Saved data entries
┌──
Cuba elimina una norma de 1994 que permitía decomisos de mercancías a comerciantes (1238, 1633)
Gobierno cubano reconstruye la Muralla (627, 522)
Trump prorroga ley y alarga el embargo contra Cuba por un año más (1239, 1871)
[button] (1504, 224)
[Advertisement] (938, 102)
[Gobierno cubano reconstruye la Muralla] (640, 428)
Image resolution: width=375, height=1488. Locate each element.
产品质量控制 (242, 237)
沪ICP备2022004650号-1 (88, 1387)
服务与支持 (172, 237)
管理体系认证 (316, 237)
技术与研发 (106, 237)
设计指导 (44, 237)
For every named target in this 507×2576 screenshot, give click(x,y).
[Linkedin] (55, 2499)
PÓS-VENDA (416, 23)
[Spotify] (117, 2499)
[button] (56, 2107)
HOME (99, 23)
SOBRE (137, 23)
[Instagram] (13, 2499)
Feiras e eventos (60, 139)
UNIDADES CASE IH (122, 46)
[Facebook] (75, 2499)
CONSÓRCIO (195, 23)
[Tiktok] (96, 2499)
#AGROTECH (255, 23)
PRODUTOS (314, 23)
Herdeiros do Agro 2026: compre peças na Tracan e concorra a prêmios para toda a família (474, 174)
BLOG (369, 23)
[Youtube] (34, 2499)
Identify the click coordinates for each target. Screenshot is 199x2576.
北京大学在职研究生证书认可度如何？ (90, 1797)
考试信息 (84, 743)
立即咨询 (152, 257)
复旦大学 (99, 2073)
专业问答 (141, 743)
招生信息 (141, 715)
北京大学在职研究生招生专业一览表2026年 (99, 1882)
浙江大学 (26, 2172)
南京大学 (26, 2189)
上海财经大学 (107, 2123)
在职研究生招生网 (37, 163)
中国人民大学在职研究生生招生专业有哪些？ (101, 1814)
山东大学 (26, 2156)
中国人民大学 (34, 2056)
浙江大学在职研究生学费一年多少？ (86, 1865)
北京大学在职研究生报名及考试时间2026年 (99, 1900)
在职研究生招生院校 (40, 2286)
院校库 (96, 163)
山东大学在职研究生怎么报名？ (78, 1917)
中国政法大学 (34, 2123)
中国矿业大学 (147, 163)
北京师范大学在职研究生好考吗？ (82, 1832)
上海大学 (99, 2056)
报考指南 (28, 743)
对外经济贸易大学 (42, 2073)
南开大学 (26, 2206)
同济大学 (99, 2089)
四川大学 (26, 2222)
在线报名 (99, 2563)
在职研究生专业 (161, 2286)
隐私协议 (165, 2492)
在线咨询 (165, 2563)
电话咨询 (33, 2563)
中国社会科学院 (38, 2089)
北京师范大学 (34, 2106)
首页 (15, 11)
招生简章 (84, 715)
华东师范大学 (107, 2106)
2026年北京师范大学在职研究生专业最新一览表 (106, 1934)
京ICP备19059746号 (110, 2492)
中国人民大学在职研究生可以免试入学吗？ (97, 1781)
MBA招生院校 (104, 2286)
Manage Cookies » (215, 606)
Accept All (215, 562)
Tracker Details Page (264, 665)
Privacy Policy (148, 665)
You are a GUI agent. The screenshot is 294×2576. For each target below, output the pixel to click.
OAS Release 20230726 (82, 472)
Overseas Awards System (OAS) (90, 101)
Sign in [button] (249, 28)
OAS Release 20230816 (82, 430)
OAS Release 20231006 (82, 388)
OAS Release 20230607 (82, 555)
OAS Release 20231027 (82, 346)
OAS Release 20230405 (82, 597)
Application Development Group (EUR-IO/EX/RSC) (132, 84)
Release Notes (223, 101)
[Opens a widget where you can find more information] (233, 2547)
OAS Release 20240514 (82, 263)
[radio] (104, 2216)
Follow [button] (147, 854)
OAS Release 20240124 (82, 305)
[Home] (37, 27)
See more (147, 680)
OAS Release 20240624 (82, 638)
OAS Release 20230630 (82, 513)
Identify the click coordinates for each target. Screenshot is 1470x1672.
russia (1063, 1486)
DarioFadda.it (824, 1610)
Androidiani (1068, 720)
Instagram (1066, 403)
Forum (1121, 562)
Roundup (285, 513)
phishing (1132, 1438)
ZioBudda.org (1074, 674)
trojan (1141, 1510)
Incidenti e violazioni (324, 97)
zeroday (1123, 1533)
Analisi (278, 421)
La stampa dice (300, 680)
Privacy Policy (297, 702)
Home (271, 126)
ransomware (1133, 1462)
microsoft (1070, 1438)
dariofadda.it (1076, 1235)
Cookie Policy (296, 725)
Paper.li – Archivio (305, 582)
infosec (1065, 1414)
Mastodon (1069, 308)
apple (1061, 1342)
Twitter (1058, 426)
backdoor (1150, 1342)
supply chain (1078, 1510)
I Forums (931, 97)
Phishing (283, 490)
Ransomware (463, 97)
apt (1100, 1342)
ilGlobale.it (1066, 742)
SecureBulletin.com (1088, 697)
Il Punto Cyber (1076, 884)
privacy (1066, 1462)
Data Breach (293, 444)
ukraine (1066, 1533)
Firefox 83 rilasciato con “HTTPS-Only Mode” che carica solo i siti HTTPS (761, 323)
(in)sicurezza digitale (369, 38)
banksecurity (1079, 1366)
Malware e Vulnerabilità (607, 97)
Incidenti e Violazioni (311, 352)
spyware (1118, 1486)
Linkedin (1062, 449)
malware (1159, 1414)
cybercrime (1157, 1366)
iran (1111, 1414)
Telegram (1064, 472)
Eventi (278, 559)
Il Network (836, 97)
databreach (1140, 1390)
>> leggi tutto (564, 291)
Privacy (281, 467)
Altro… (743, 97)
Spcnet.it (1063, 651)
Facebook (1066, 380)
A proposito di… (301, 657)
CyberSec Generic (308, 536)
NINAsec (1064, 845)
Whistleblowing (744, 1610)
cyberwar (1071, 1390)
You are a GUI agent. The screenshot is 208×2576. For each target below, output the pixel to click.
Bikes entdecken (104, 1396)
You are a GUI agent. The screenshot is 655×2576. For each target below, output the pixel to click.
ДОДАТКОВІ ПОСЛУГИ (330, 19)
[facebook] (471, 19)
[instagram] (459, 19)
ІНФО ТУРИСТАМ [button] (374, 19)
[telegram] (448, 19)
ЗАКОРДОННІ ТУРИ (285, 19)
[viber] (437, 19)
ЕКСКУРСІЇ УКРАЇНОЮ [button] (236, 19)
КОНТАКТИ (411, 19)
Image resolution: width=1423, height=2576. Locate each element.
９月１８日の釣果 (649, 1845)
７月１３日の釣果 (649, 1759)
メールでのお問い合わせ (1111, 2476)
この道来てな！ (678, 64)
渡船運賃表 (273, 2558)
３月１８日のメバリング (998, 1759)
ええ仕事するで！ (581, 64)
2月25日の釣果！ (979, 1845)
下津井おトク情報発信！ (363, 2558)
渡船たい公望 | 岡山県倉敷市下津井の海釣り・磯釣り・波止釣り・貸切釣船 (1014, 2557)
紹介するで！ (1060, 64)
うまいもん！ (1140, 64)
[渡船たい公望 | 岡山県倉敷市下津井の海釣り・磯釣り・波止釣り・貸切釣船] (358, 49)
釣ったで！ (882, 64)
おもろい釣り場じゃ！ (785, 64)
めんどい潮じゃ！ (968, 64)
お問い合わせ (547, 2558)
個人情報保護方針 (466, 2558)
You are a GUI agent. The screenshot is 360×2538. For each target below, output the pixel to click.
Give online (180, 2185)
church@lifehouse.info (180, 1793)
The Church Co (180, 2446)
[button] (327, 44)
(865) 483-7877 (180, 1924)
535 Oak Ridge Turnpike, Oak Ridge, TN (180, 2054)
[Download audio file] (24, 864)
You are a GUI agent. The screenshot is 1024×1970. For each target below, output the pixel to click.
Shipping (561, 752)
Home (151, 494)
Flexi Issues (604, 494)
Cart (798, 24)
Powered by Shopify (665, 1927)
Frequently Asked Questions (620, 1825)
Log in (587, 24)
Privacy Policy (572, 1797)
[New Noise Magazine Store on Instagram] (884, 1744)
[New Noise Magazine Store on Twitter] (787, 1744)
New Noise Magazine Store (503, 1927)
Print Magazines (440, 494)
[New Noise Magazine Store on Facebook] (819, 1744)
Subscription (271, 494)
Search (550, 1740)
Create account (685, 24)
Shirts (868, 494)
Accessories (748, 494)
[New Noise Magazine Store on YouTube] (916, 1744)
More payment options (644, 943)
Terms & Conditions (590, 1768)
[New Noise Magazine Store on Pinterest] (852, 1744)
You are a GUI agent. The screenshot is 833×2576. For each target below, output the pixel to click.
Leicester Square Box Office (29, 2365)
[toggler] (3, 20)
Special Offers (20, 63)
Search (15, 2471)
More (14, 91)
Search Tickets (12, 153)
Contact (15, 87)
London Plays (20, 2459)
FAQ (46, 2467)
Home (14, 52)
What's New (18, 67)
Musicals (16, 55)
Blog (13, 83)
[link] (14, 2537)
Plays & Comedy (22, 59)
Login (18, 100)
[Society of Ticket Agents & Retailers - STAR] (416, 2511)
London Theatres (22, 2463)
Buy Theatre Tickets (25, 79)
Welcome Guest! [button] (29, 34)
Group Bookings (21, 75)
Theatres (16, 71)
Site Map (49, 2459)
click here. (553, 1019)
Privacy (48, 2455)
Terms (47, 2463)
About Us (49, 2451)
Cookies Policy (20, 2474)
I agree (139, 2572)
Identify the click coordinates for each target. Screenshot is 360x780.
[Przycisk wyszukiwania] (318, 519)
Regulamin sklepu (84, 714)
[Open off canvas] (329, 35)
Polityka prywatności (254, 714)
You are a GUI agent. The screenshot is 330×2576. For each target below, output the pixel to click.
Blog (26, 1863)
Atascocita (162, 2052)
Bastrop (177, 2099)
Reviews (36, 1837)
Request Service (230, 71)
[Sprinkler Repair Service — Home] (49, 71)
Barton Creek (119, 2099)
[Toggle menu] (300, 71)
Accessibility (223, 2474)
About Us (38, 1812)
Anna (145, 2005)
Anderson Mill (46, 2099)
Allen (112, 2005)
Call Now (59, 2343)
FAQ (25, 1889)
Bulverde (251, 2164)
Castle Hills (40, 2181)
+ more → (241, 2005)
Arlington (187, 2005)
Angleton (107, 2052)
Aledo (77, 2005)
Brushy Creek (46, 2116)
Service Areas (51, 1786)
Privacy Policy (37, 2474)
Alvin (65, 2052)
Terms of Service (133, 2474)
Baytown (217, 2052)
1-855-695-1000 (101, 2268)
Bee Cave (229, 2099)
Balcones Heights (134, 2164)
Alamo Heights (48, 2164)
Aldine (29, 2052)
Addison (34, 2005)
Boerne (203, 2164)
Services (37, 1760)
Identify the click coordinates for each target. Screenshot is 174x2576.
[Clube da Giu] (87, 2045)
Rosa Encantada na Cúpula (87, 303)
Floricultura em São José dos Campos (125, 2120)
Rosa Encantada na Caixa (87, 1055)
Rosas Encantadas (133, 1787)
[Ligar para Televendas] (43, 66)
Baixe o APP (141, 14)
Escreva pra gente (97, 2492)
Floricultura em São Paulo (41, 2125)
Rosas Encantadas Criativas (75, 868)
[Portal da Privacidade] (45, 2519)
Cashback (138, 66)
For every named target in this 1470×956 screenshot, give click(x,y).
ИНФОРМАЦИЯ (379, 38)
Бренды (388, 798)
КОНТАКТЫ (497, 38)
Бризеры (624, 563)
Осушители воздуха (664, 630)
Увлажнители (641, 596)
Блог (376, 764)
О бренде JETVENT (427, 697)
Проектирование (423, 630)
└──
**Task instructions**
Every line above from the line with "OAS Release 20240624 (82, 638)" to the line with "banksecurity (1079, 1366)", both included, must be reproduced exactly, and no other line may appear.

**Finished exercise**
OAS Release 20240624 (82, 638)
OAS Release 20230630 (82, 513)
Identify the click coordinates for each target. Screenshot is 1470x1672.
russia (1063, 1486)
DarioFadda.it (824, 1610)
Androidiani (1068, 720)
Instagram (1066, 403)
Forum (1121, 562)
Roundup (285, 513)
phishing (1132, 1438)
ZioBudda.org (1074, 674)
trojan (1141, 1510)
Incidenti e violazioni (324, 97)
zeroday (1123, 1533)
Analisi (278, 421)
La stampa dice (300, 680)
Privacy Policy (297, 702)
Home (271, 126)
ransomware (1133, 1462)
microsoft (1070, 1438)
dariofadda.it (1076, 1235)
Cookie Policy (296, 725)
Paper.li – Archivio (305, 582)
infosec (1065, 1414)
Mastodon (1069, 308)
apple (1061, 1342)
Twitter (1058, 426)
backdoor (1150, 1342)
supply chain (1078, 1510)
I Forums (931, 97)
Phishing (283, 490)
Ransomware (463, 97)
apt (1100, 1342)
ilGlobale.it (1066, 742)
SecureBulletin.com (1088, 697)
Il Punto Cyber (1076, 884)
privacy (1066, 1462)
Data Breach (293, 444)
ukraine (1066, 1533)
Firefox 83 rilasciato con “HTTPS-Only Mode” che carica solo i siti HTTPS (761, 323)
(in)sicurezza digitale (369, 38)
banksecurity (1079, 1366)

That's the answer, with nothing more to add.